What you are asked to do
Could you print exactly the lines from the one that contains "The image size is (180, 150)." to the end of the data, both ends included, and nothing else? Skip the pictures.

The data
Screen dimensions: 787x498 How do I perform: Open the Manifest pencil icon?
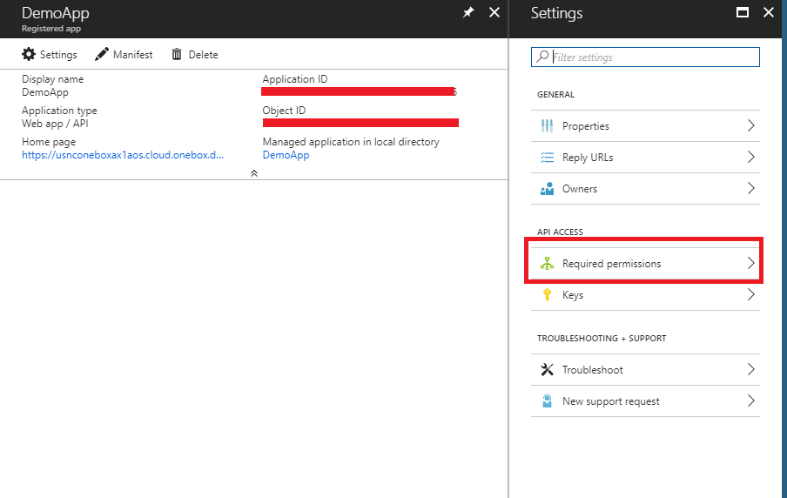[102, 55]
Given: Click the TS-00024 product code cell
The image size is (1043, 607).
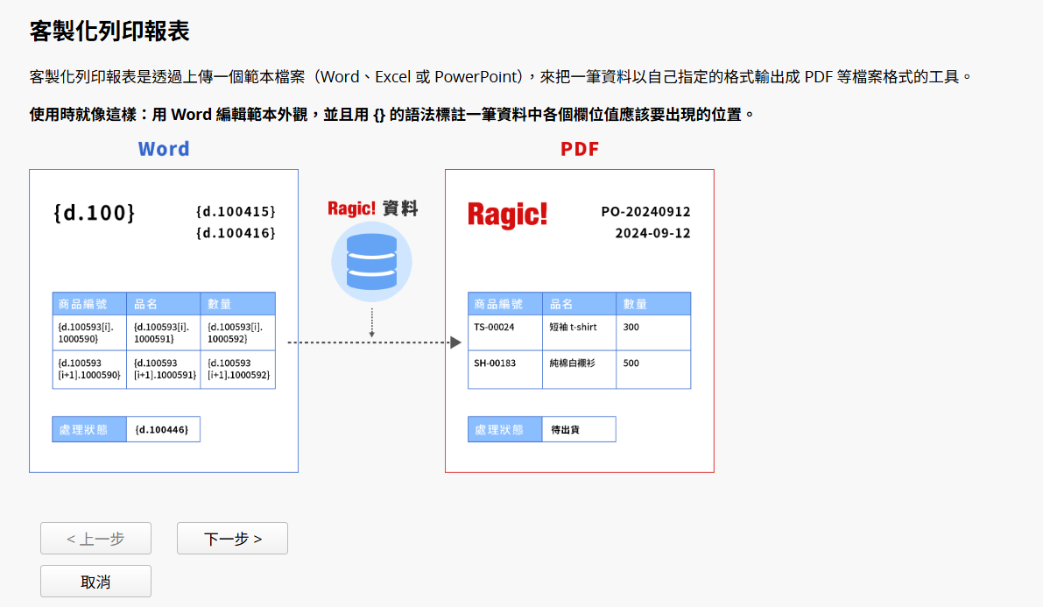Looking at the screenshot, I should coord(494,327).
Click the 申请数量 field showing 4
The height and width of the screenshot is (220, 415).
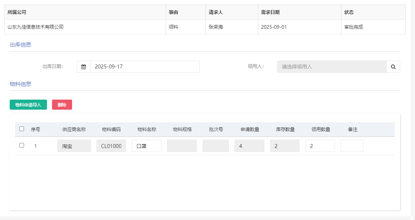(x=249, y=146)
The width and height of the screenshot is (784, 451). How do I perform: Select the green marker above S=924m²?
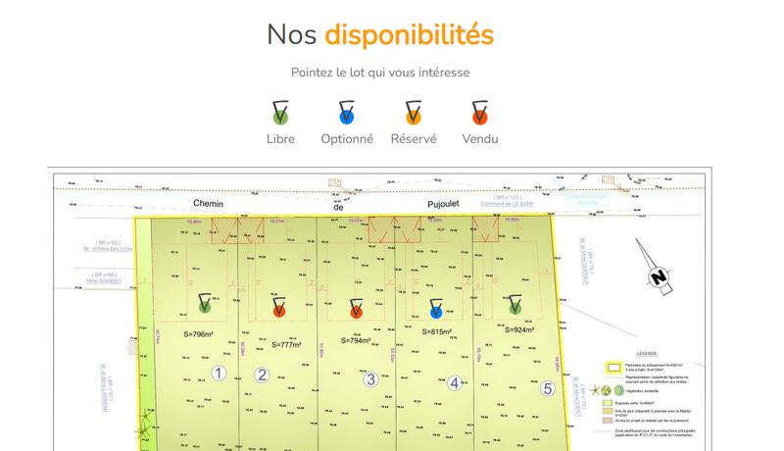click(515, 306)
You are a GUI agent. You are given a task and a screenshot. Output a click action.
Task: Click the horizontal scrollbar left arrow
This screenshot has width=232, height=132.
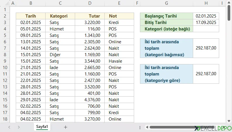click(147, 127)
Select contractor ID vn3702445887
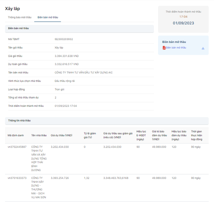 (17, 147)
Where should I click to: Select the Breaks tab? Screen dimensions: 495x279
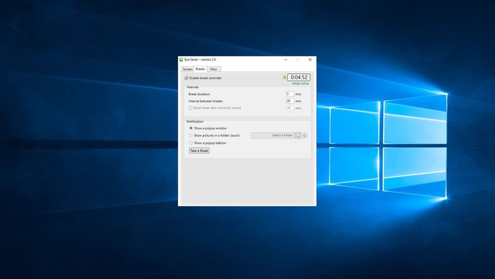tap(200, 69)
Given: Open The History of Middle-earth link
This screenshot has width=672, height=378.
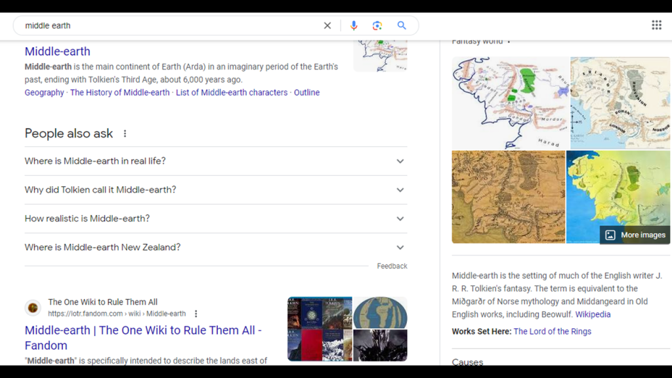Looking at the screenshot, I should pos(119,93).
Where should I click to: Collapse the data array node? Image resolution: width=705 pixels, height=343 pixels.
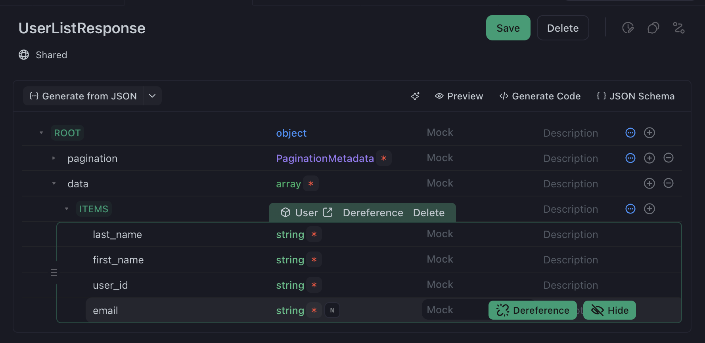tap(54, 184)
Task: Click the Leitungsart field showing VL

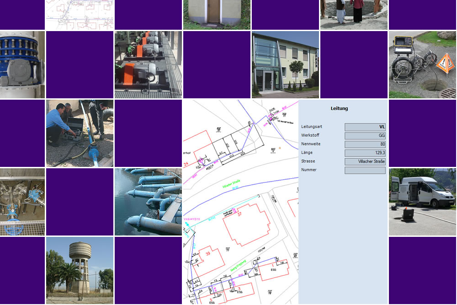Action: tap(365, 127)
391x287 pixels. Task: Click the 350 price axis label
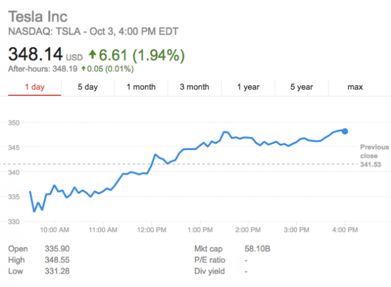pyautogui.click(x=14, y=122)
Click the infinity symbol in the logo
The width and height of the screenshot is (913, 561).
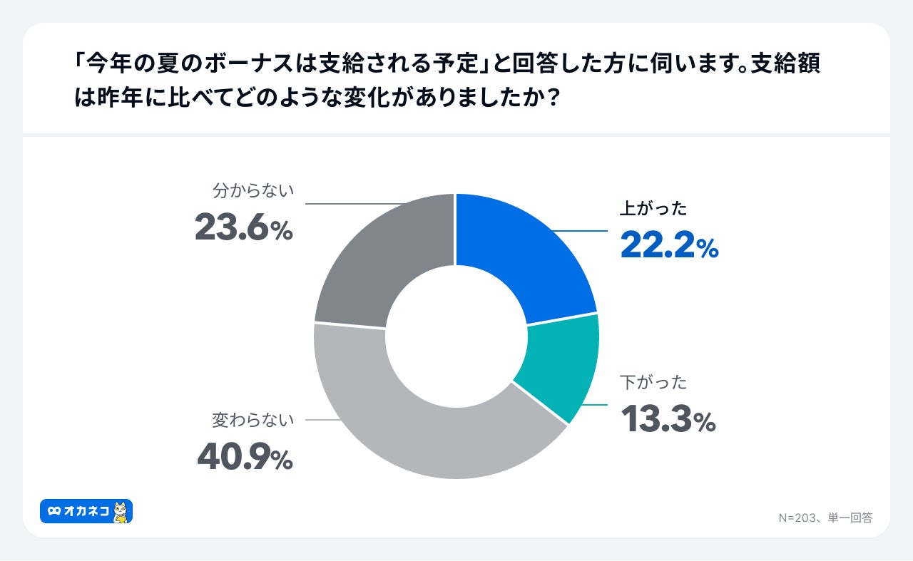(54, 512)
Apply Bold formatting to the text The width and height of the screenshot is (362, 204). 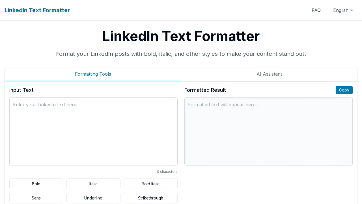tap(36, 184)
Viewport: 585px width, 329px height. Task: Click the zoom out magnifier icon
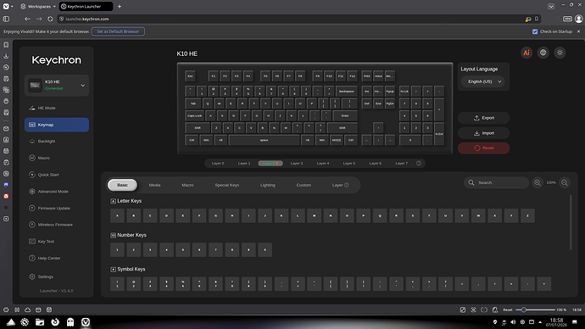tap(565, 183)
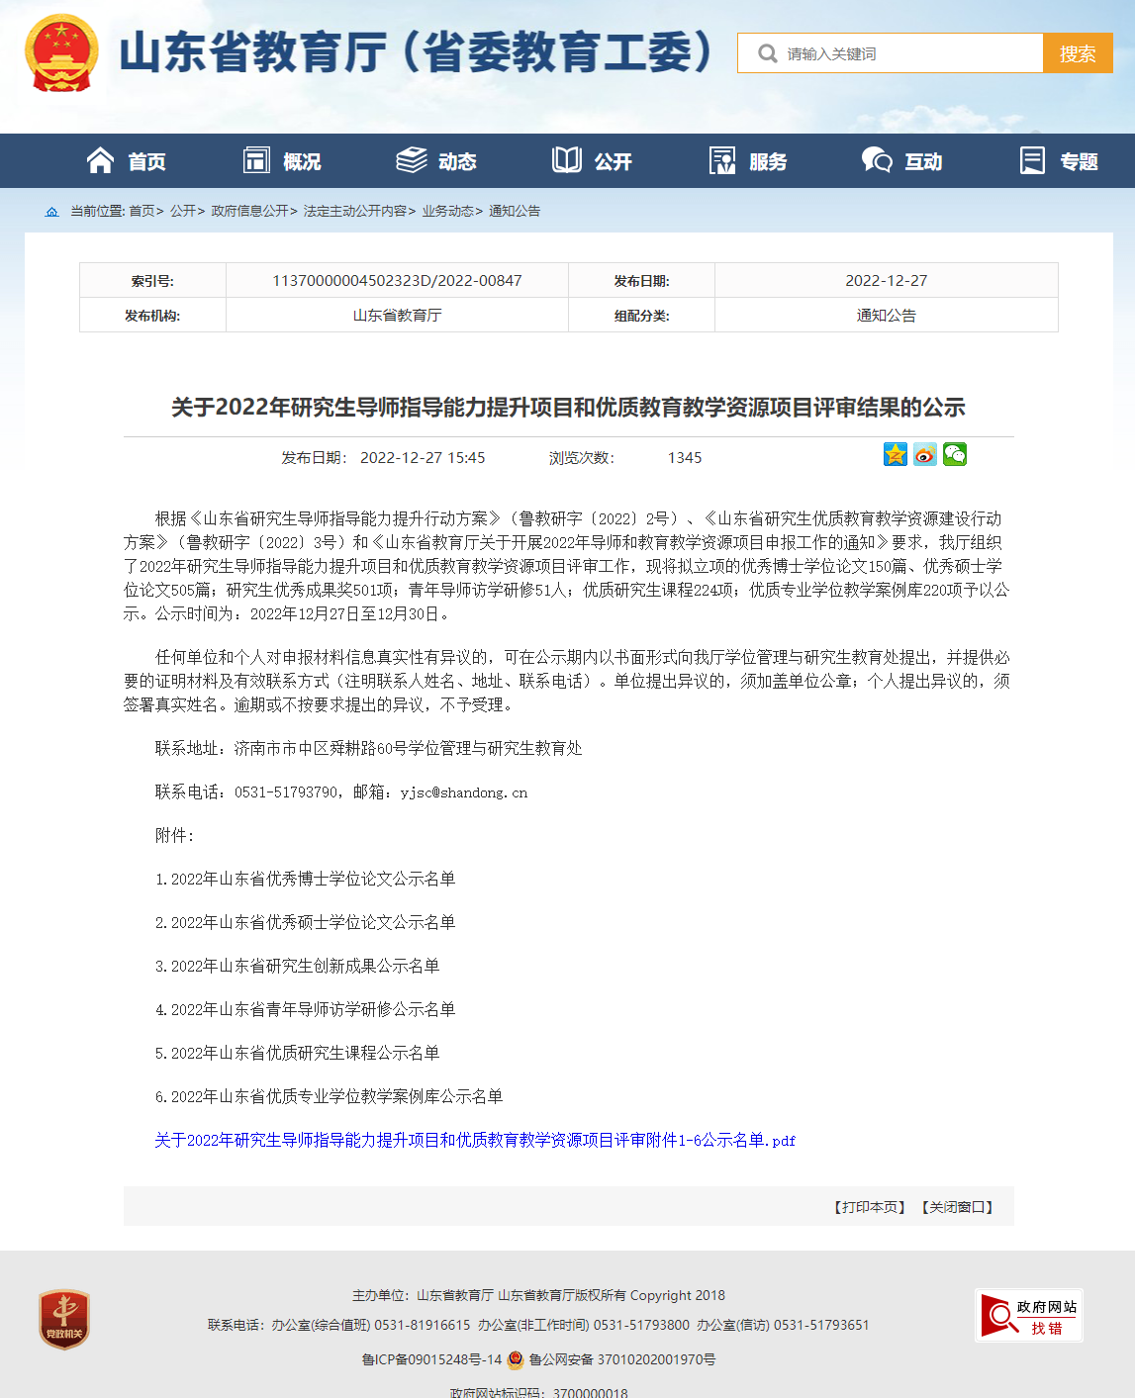The image size is (1135, 1398).
Task: Open the 服务 navigation item
Action: click(x=748, y=161)
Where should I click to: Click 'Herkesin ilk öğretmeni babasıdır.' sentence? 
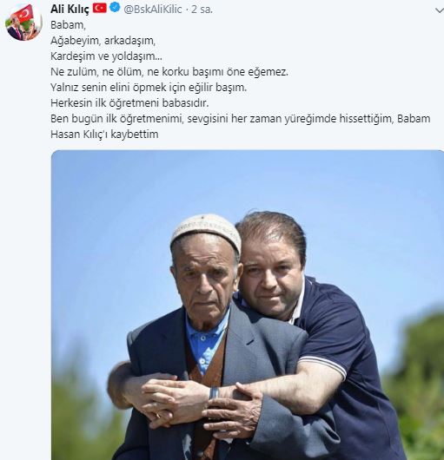[129, 103]
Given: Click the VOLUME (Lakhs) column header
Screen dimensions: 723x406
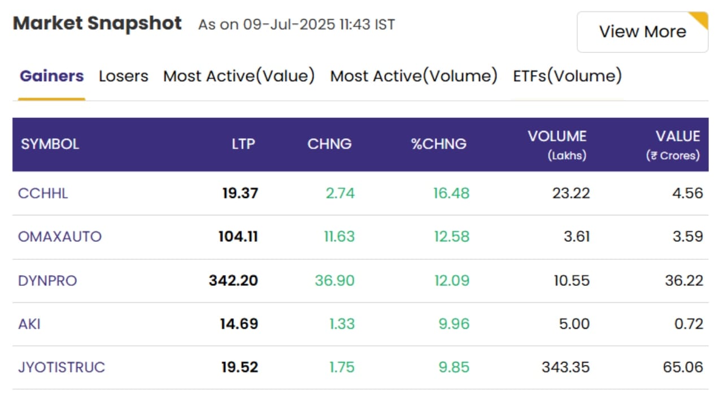Looking at the screenshot, I should (558, 145).

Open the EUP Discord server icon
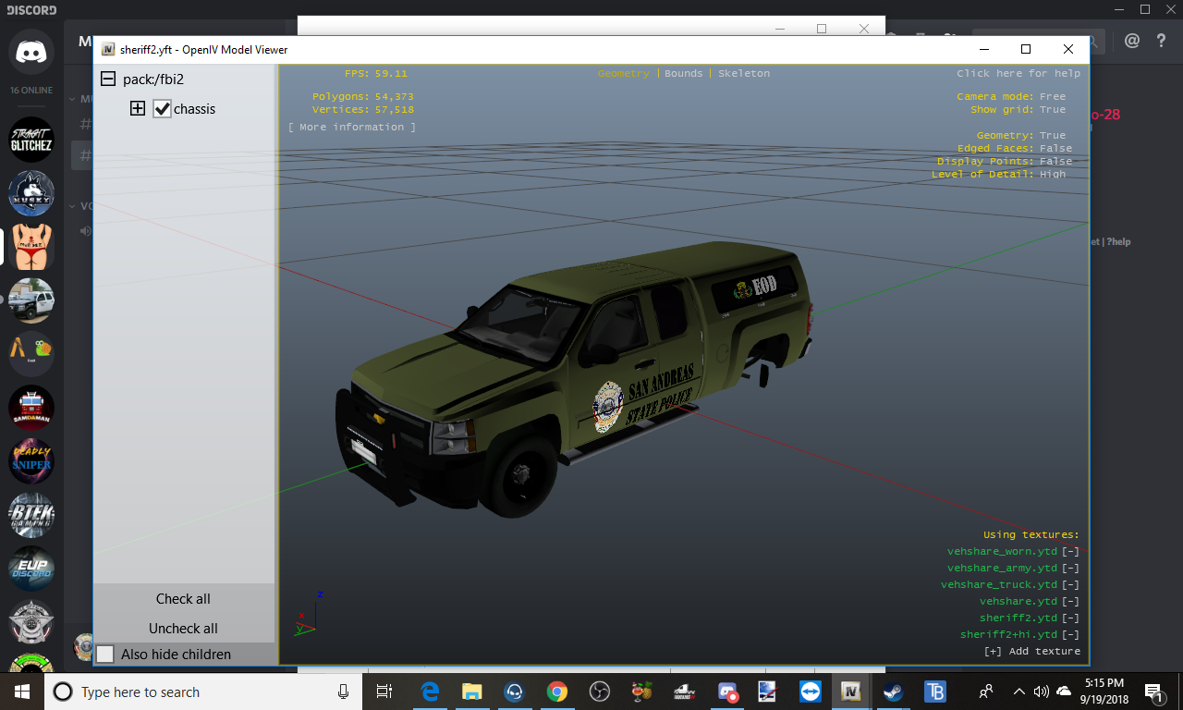(31, 569)
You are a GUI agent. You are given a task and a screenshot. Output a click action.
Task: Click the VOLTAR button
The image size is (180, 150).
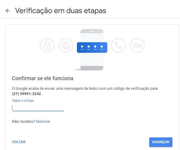pyautogui.click(x=19, y=142)
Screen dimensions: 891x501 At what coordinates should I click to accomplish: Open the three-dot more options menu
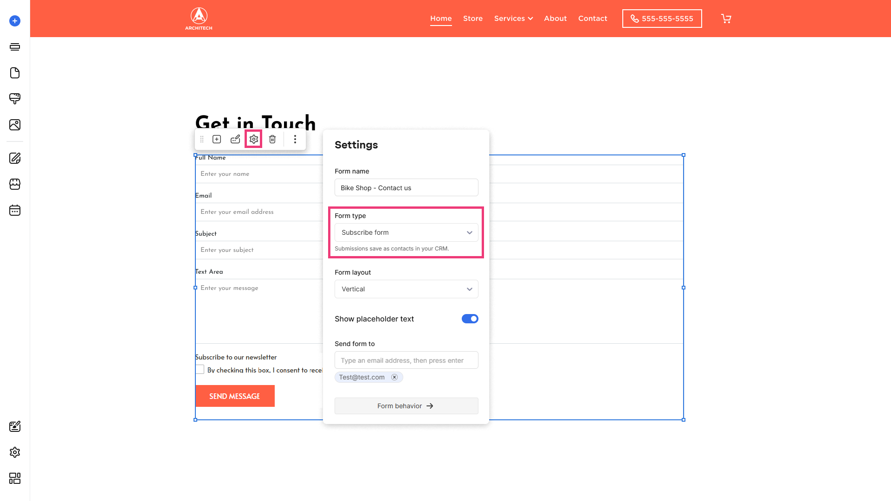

Finished task
The image size is (180, 150).
pyautogui.click(x=19, y=142)
Screen dimensions: 891x501 At what coordinates should I click to accomplish: Open the three-dot more options menu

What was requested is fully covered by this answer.